Did you catch the shoutout to Pope Francis during President Obama’s State of the Union address? It’s only the third time in history that’s happened.
Francis’ name will resurface in Congress later this year if and when he accepts an invitation to address lawmakers — that would be a historical first — during his September trip to Philadelphia, Washington, and New York.
“We might say, really, the highlight of the Washington visit might be his speech to the joint meeting of Congress, to the Senate and the House of Representatives,” said Archbishop Bernardito Auza, a member of the papal visit planning committee.
However, such a speech will be far more than a “highlight.” With a Catholic vice president and a Catholic speaker of the House looking on behind him, the speech will serve as a vivid reminder of how far Americans have come in overcoming deeply embedded anti-Catholic prejudice and bigotry.
That bigotry includes Thomas Jefferson, who wrote in 1813: “History, I believe, furnishes no example of a priest-ridden people maintaining a free civil government. … In every country and in every age, the priest has been hostile to liberty.”
Indeed, during much of the 19th century, Catholics were accused by nativist Americans — who were overwhelmingly Protestants — of undermining the American experiment in democracy. Sometimes those accusations were accompanied by violence.
In 1834, a convent in Charlestown, Mass., was torched. In 1844, a riot in Philadelphia resulted in the deaths of 13 people and the destruction of two church buildings. In the same decade, the American Protestant Association was formed to denounce the “principles of popery” because they were considered “subversive of civil and religious liberty.”
In 1835, Lyman Beecher, a prominent Presbyterian preacher and a seminary president, advocated the exclusion of Catholics from any Western settlements as Americans moved in increasing numbers beyond the Eastern Seaboard.
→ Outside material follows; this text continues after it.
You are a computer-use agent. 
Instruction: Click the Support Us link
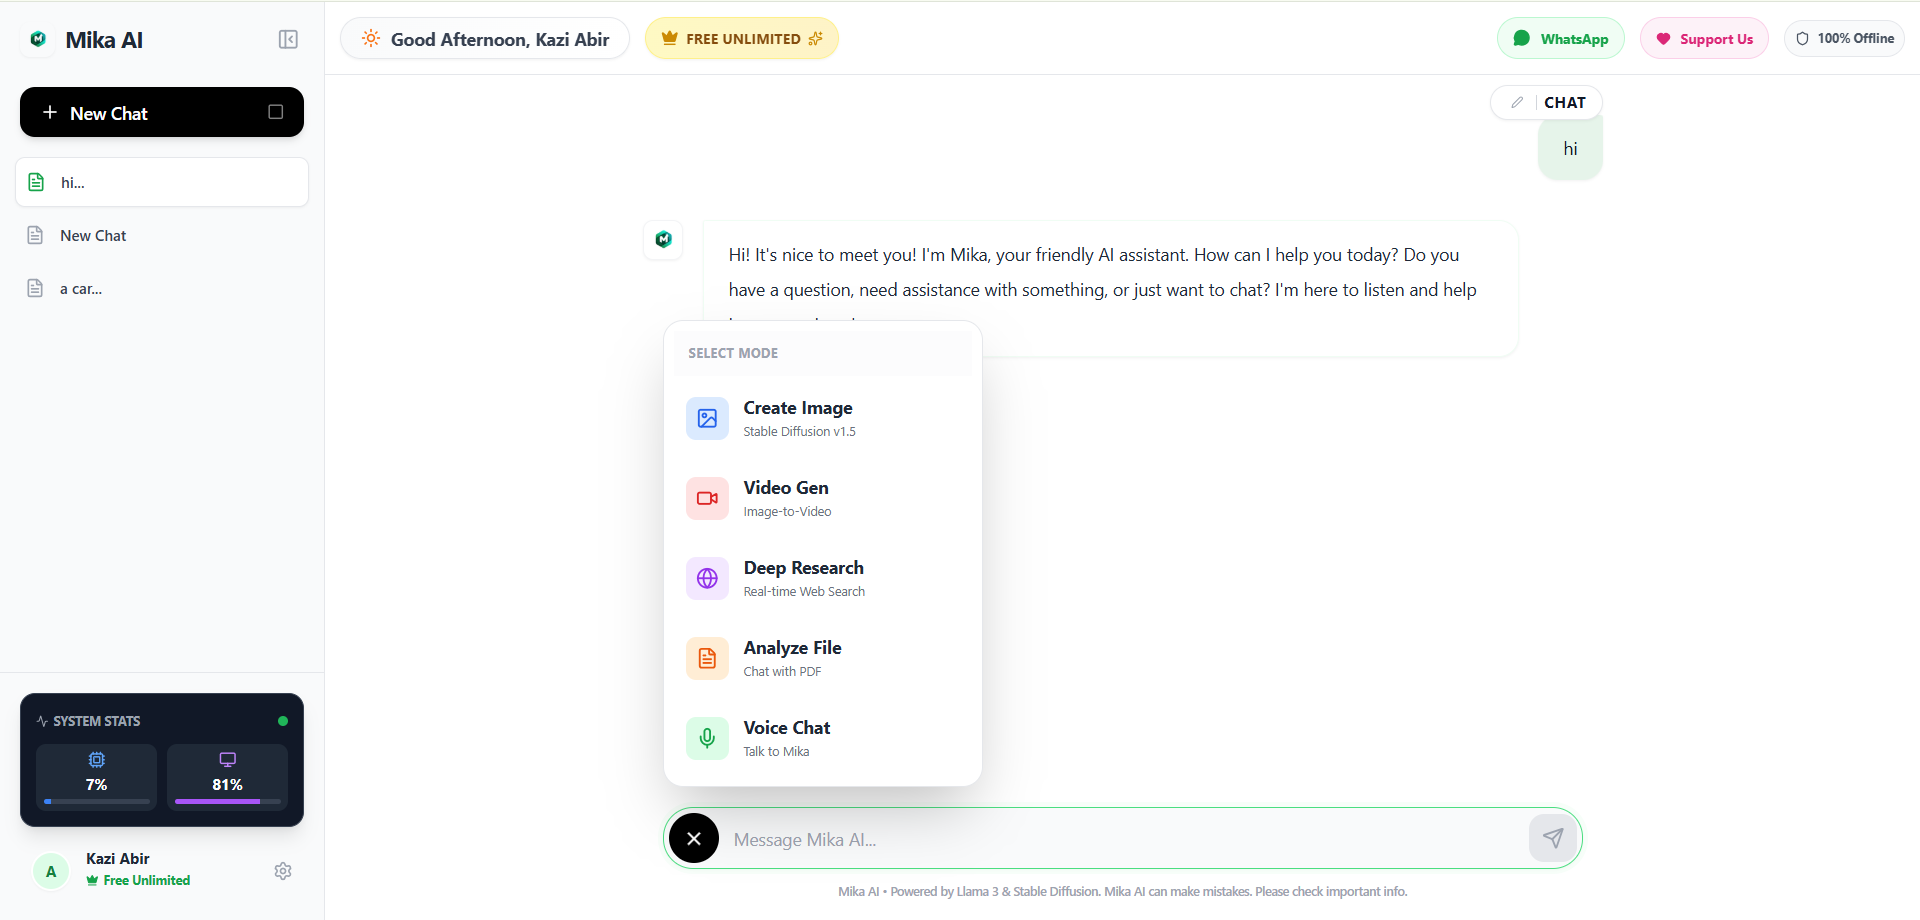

Ironically, his daughter, Harriet Beecher Stowe, was the author of “Uncle Tom’s Cabin,” a novel that drew attention to the evil of slavery in the U.S.
President Ulysses S. Grant publicly worried about a nation with “patriotism and intelligence on one side and superstition, ambition, and greed on the other.” The Civil War hero also wanted public schools to be “unmixed with atheistic, pagan, or sectarian teaching,” a not-so-subtle negative reference to Roman Catholicism.
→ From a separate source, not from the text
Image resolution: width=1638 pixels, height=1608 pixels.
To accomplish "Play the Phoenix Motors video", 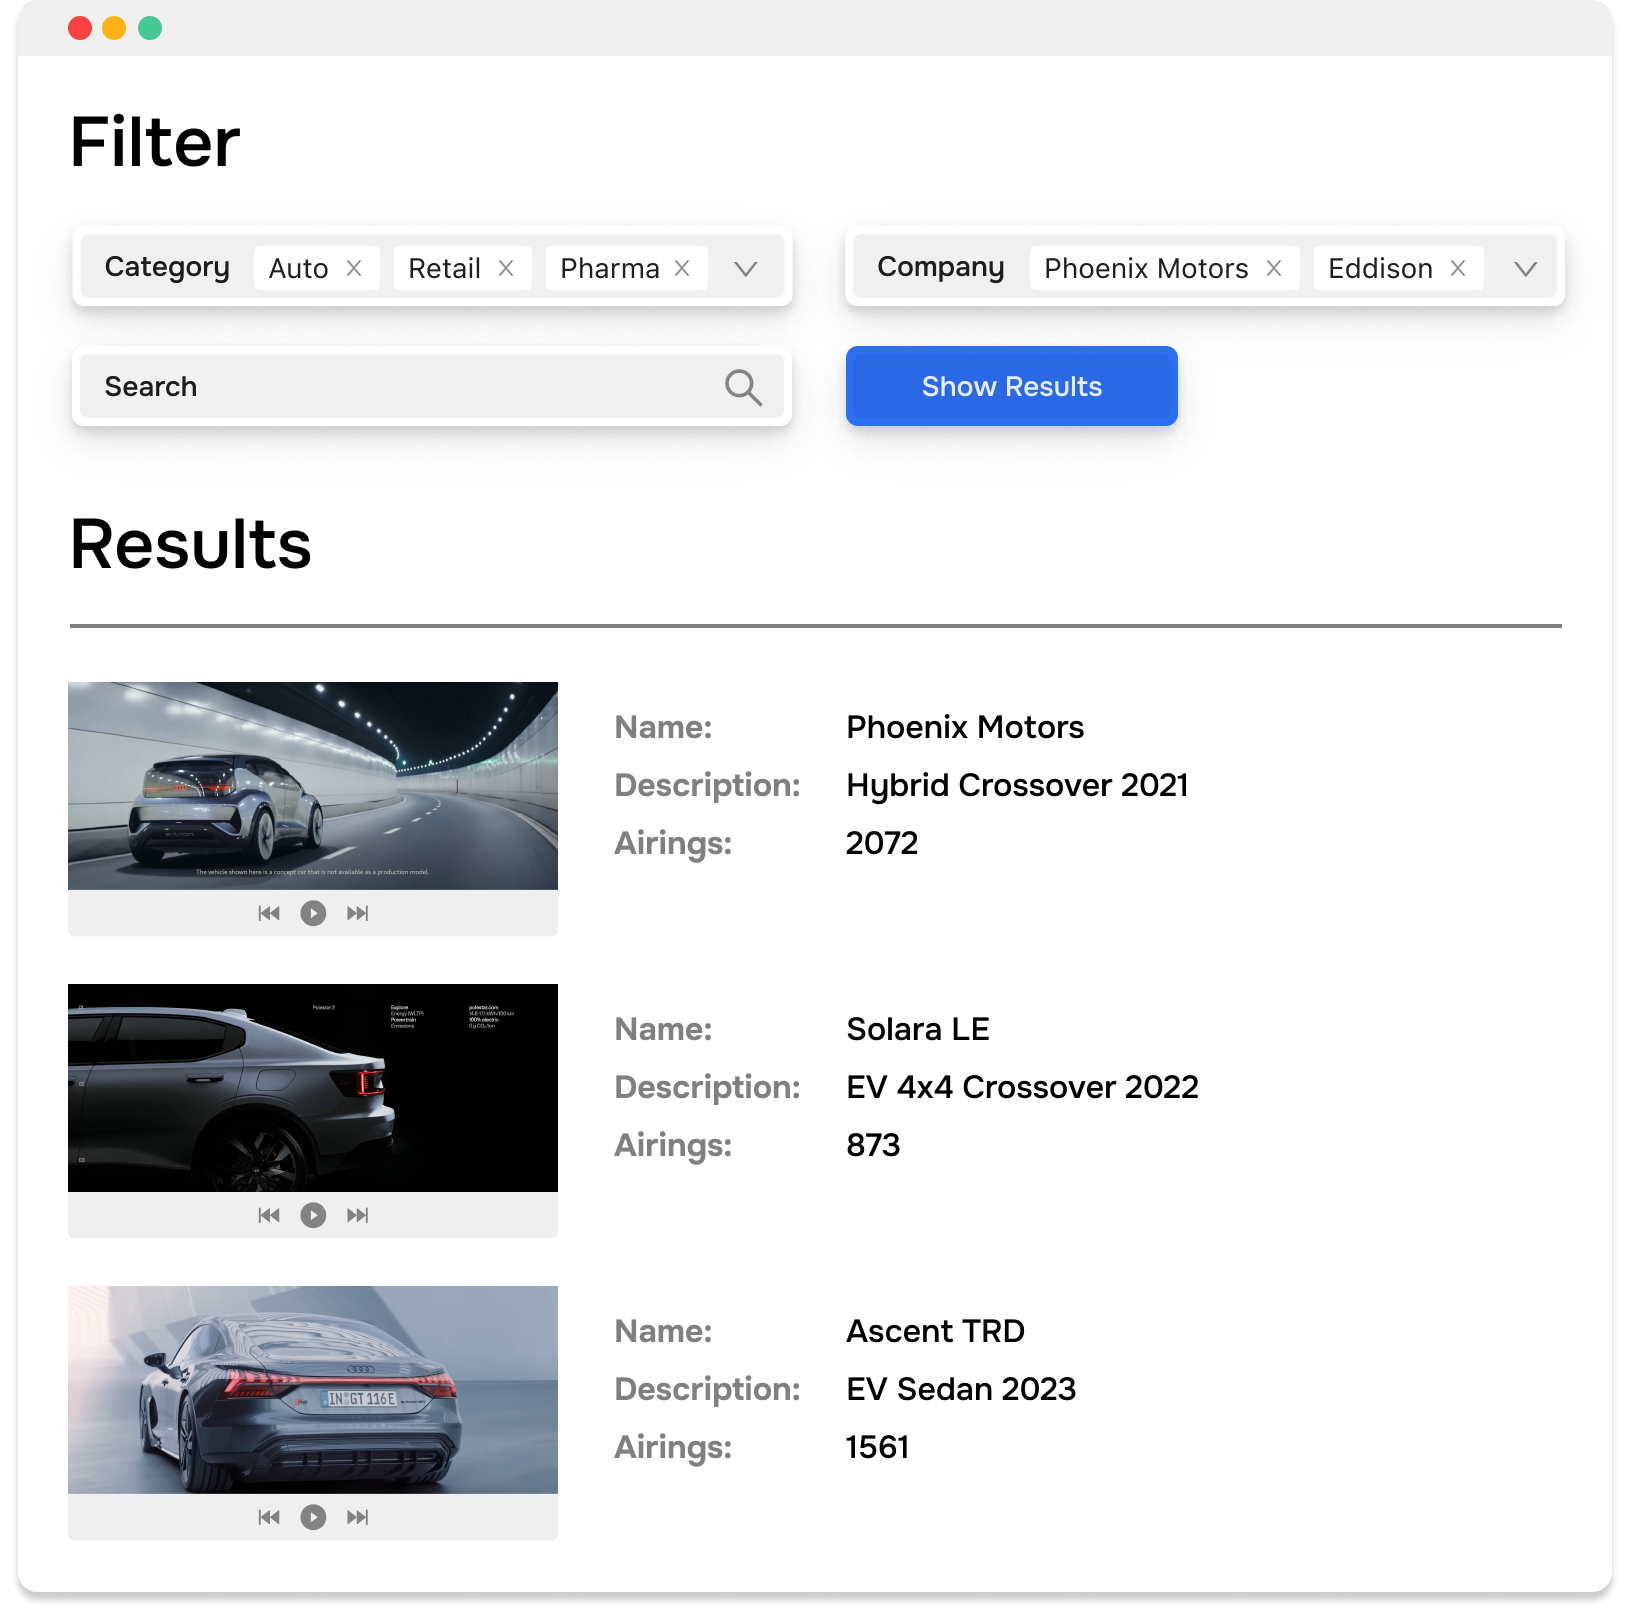I will (313, 913).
In 1928, New York Gov. Al Smith was the first Catholic to run for the White House. During that campaign, there was a tide of anti-Catholic bigotry. There were fears Smith would take direct orders from the pope in Rome. Some bigots spread the rumor the pontiff was planning to move into the White House if Smith became president; Smith lost to Herbert Hoover in a landslide.
Even as late as 1960, some prominent Protestant ministers who feared a Catholic president campaigned against John F. Kennedy. The pastors, including the late Norman Vincent Peale, the author of the best-selling “The Power of Positive Thinking,” were fearful that JFK’s Catholic faith would collide with his constitutional responsibilities.
In a speech to a group of Protestant leaders in Houston, Kennedy famously rebutted such charges by asserting his personal and political independence from the Roman Catholic Church in matters of public policy. He narrowly won the election and still remains the only Catholic to reside in the White House.
Interestingly, Kennedy had only one papal meeting. When he met Paul VI in Rome in 1963, JFK was careful to only shake hands with the pope rather than kiss the pontiff’s ring, the usual etiquette for a Catholic.
During the past 50 years there have been many more meetings between U.S. presidents and popes, but only two pontiffs have actually set foot in the White House. In 1979, the Southern Baptist Jimmy Carter welcomed John Paul II; in 2008, George W. Bush, a born-again evangelical, greeted Benedict XVI on the South Lawn.
Although John Paul and Benedict did not choose to do so, they could have easily unpacked their overnight luggage and stayed in the Lincoln Bedroom as honored guests — something that would have been inconceivable in the days of Jefferson and Grant.
When Francis addresses Congress, it will be another tangible sign that “the times, they are a changin’.” And for that, we can all be grateful.
Rabbi A. James Rudin, the American Jewish Committee’s senior interreligious adviser, is the author of “Cushing, Spellman, O’Connor: The Surprising Story of How Three American Cardinals Transformed Catholic-Jewish Relations.”